Start of Data
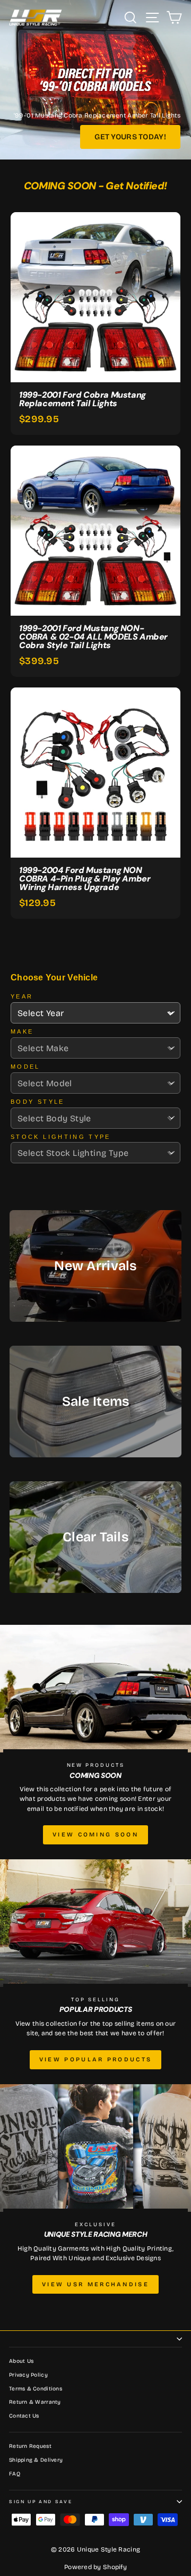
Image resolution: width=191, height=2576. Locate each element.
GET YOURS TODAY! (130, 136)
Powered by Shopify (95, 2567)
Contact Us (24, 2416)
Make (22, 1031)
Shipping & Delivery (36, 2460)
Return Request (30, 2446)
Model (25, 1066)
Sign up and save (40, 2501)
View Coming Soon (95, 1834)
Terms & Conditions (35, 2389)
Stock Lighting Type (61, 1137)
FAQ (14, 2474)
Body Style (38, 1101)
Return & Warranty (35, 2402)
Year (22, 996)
End of Data
> Task prompt: Each record must appear again exactly as written above, without its pictures.

> Answer for this exercise:
Image resolution: width=191, height=2576. Locate each element.
GET YOURS TODAY! (130, 136)
Powered by Shopify (95, 2567)
Contact Us (24, 2416)
Make (22, 1031)
Shipping & Delivery (36, 2460)
Return Request (30, 2446)
Model (25, 1066)
Sign up and save (40, 2501)
View Coming Soon (95, 1834)
Terms & Conditions (35, 2389)
Stock Lighting Type (61, 1137)
FAQ (14, 2474)
Body Style (38, 1101)
Return & Warranty (35, 2402)
Year (22, 996)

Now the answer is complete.